Only the number is wanted: how many lines of the data contain "agent"?
----- Data extracts -----
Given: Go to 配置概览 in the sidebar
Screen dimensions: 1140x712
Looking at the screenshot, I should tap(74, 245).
-----
----- Data extracts -----
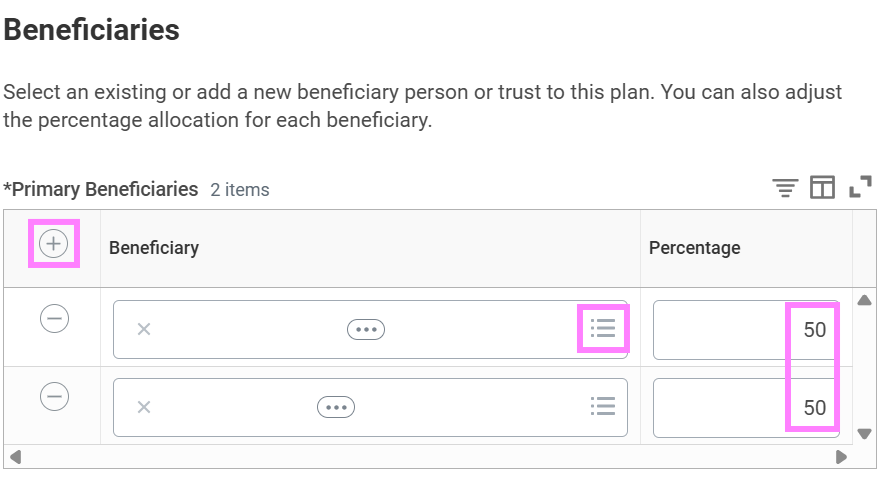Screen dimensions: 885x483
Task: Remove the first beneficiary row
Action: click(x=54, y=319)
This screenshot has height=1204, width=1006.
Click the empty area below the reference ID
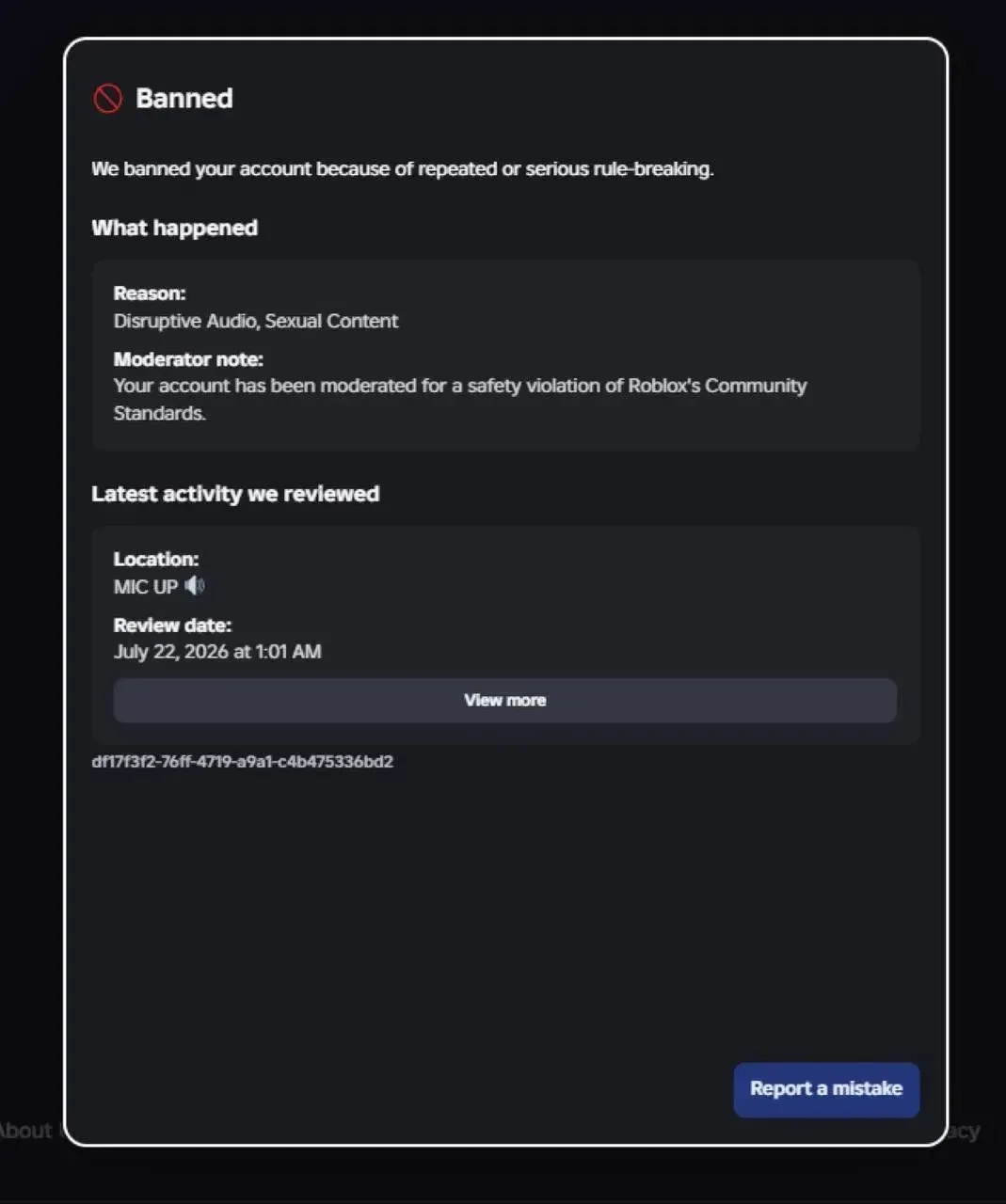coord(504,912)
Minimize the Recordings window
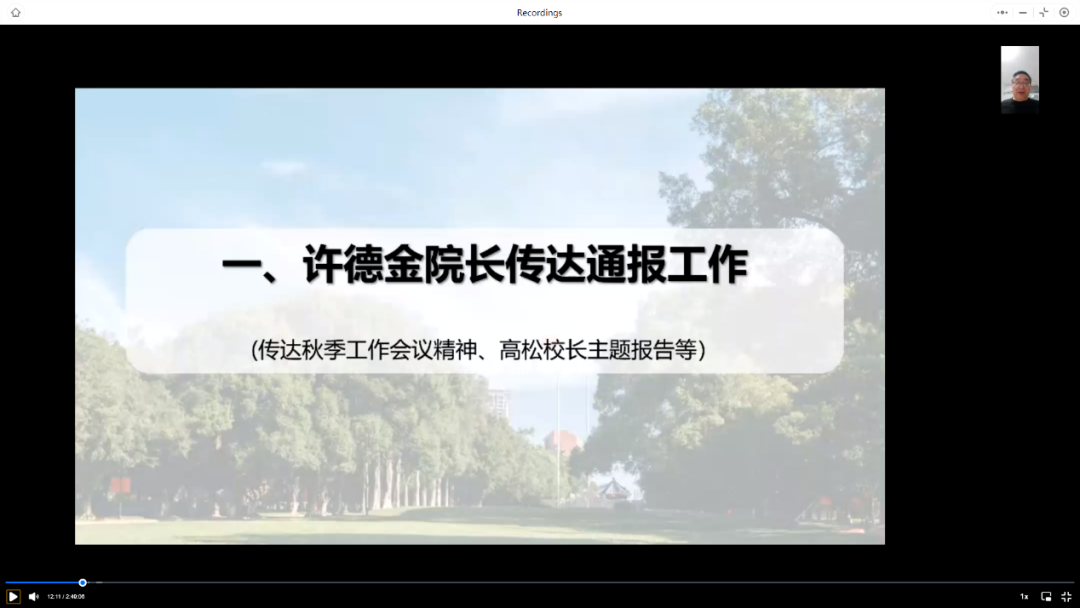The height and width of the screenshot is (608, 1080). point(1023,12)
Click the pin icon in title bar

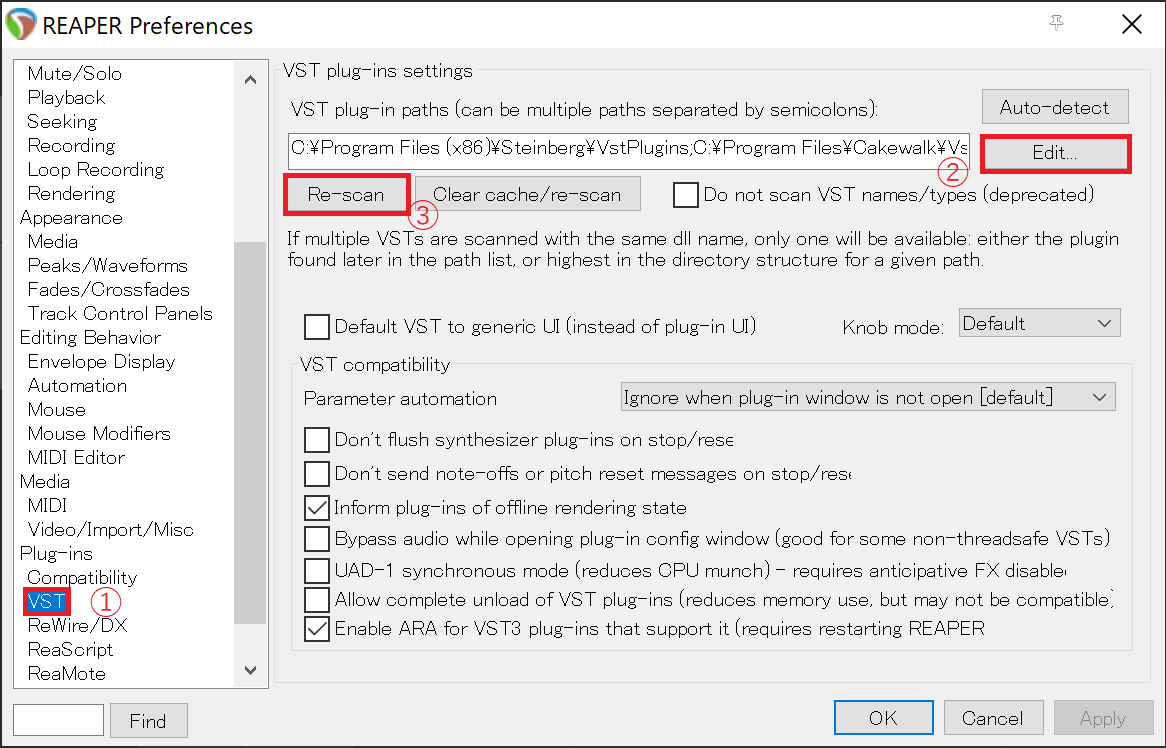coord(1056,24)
-----
----- Data extracts -----
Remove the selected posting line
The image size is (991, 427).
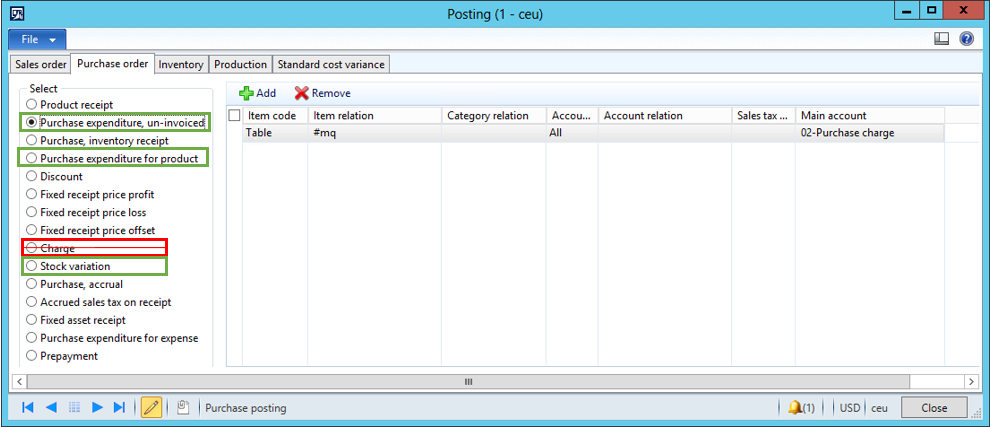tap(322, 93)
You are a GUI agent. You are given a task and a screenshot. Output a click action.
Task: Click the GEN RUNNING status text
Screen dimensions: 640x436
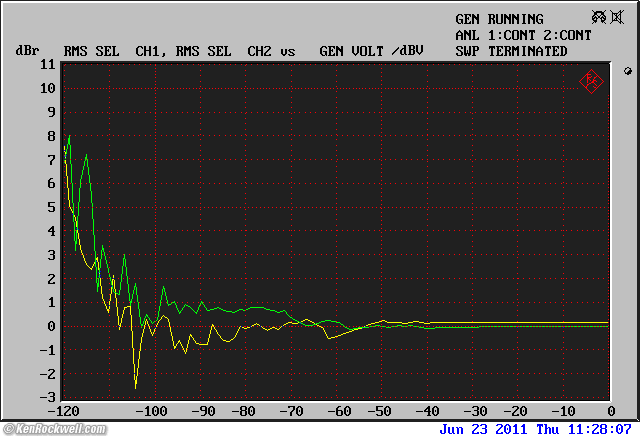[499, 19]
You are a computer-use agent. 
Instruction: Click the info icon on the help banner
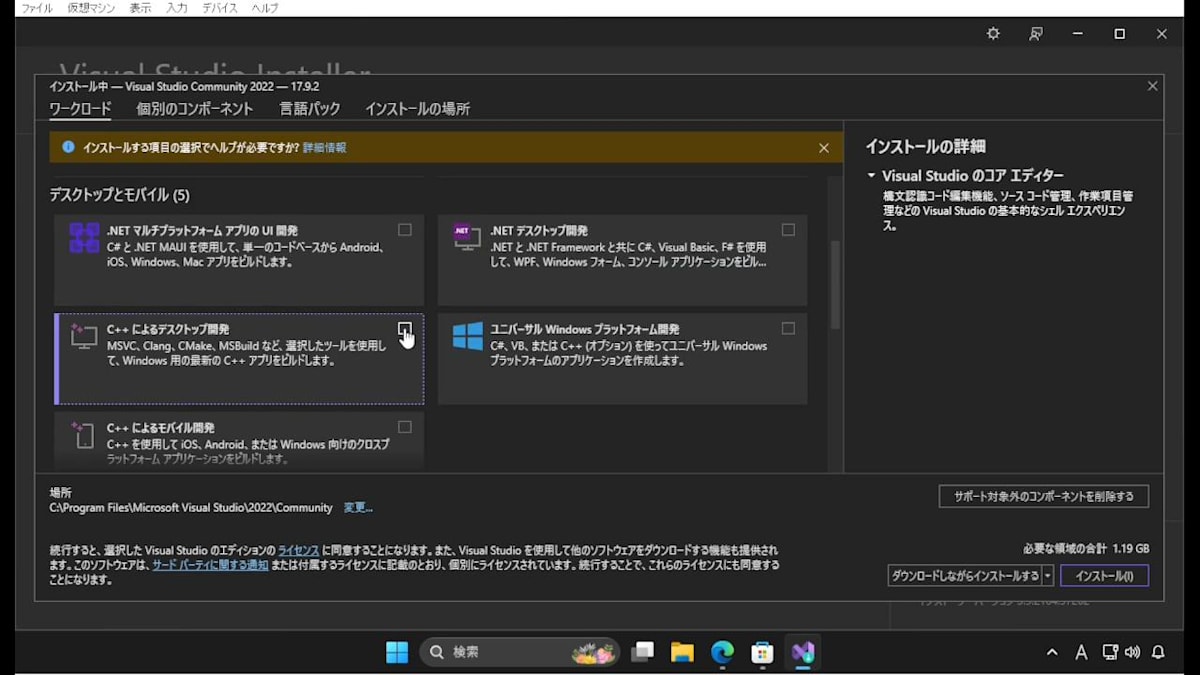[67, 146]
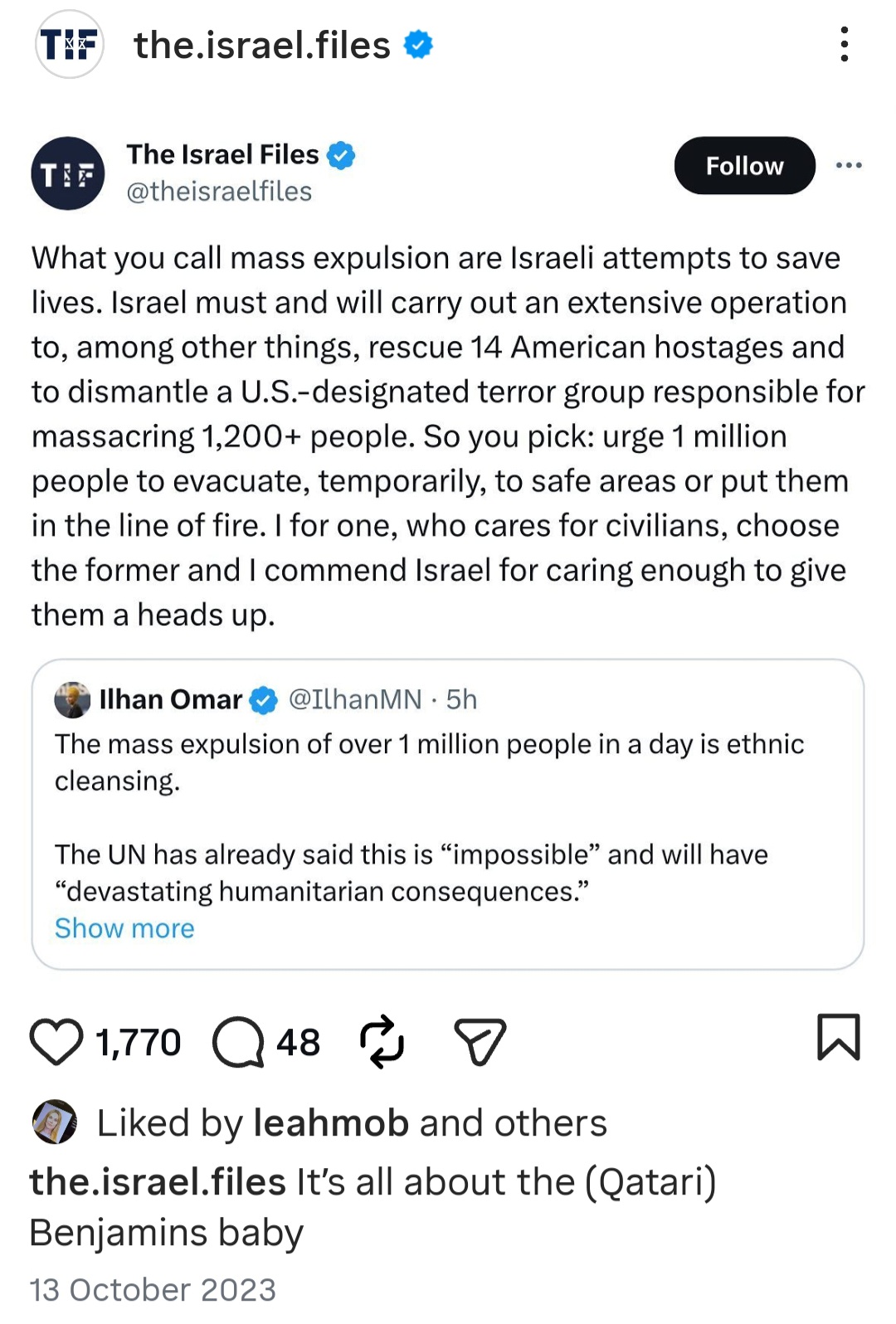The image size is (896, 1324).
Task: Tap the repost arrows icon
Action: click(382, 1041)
-----
Exercise output >> 2